Member of the Nagaland Legislative Assembly
- Incumbent
- Assumed office 2018
- Constituency: Sanis

Personal details
- Born: Wokha district, Nagaland, India
- Party: Naga People's Front
- Occupation: Technocrat, Politician, Advisor of agriculture to the Chief Minister

= Mhathung Yanthan =

Indian politician

Mhathung Yanthan (born 1 May 1960) is an Indian politician from the state of Nagaland, representing the Sanis Assembly constituency. He is a two-time member of the Nagaland Legislative Assembly since 2018.

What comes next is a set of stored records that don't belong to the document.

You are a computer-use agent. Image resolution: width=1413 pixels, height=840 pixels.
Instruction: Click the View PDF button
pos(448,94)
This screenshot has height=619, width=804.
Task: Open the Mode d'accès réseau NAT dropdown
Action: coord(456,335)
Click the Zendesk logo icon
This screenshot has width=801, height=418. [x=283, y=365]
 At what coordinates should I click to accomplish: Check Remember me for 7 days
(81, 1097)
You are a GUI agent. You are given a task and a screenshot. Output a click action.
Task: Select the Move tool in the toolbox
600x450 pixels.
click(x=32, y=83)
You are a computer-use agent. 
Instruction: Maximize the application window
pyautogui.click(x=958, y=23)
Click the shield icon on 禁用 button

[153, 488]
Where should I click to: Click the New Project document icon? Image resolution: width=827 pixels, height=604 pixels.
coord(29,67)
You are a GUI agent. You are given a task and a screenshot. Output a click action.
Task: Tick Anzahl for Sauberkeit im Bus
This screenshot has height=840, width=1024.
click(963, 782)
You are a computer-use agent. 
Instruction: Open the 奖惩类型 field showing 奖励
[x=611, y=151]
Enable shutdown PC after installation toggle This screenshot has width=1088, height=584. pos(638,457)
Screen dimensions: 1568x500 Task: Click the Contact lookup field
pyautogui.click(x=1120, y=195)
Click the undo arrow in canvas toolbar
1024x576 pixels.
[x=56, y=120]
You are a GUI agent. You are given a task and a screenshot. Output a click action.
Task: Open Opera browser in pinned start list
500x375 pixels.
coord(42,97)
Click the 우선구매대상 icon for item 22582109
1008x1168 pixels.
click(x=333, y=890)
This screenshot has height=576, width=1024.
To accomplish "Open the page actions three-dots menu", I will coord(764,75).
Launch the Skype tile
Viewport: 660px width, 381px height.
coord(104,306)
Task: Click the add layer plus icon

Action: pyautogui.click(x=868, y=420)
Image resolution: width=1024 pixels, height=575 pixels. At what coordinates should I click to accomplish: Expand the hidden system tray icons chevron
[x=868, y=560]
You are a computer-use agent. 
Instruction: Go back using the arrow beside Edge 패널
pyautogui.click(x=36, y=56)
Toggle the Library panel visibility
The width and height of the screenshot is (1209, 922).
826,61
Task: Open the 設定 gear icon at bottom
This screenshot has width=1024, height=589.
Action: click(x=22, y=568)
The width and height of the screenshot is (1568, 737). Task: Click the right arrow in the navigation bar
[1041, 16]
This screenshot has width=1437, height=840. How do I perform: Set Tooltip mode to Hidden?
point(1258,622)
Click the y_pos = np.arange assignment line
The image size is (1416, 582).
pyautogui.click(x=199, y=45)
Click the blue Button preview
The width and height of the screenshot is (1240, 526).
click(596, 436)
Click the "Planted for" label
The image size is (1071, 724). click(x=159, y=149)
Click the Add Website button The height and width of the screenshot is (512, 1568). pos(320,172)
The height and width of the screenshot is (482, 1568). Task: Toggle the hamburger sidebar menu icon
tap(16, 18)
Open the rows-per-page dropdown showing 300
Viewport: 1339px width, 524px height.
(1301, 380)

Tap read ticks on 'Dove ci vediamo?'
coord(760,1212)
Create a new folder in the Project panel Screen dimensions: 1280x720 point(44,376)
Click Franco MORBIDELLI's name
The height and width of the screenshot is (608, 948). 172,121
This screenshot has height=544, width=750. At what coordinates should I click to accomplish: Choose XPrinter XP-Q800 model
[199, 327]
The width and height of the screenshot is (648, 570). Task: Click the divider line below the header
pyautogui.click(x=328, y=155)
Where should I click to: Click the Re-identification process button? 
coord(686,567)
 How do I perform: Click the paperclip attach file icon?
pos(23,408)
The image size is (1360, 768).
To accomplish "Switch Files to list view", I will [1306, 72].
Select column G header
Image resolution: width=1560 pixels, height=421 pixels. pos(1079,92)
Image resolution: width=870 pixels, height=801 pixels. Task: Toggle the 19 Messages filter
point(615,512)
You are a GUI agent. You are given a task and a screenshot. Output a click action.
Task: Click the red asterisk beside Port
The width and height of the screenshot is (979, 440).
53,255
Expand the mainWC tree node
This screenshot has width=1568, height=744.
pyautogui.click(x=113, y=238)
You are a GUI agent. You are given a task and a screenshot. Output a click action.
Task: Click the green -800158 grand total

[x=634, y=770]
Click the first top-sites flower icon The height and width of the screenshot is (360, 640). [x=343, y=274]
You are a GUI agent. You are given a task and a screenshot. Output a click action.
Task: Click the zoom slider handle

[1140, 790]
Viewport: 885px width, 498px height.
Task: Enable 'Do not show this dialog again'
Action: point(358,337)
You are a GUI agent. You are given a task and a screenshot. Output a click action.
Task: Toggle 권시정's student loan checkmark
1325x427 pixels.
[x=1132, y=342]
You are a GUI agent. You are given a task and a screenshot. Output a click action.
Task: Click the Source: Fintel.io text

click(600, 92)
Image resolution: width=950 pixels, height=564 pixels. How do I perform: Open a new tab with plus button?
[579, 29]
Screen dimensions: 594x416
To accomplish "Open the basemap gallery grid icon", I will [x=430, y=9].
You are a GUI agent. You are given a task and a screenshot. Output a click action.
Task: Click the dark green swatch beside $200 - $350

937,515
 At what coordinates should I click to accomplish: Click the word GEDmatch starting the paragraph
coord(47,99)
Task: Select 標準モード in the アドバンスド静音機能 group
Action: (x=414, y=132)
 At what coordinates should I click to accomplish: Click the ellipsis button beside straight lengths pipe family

== Early life and education ==
Yanthan is from the Lotha Naga community in the Wokha district of Nagaland. Before entering politics, he served as an Agriculture Officer in various capacities and retired as Director of the Land Resources Department, Government of Nagaland. He was also a team leader/mission director with the Nagaland Honey Bee mission, Bamboo Mission and is considered as the chief architect in the introduction of rubber plantations in the state of Nagaland, which is considered a success story today. He is the son of late Ashemo Yanthan. He completed his B.Sc in agriculture at Hisar Agriculture University (HAU), Haryana, and his M.Sc. in agriculture in 1985 at Orissa University of Agriculture and Technology, Bhubaneshwar.

== Political career ==
Yanthan began his political career as a member of the Nationalist Democratic Progressive Party and won the Sanis constituency seat in the 2018 Nagaland Legislative Assembly election. He polled 10,548 votes and defeated his nearest rival, Ramongo Lotha of Janata Dal (United), by a margin of 2,992 votes. He was named the chief minister's advisor on horticulture and borders affairs.

In the 2023 Nagaland Legislative Assembly election, he retained his seat in Sanis. He polled 15,076 votes and defeated Senkathung Jami of the RJD, by a margin of 9,513 votes. He was named the chief minister's advisor on agriculture.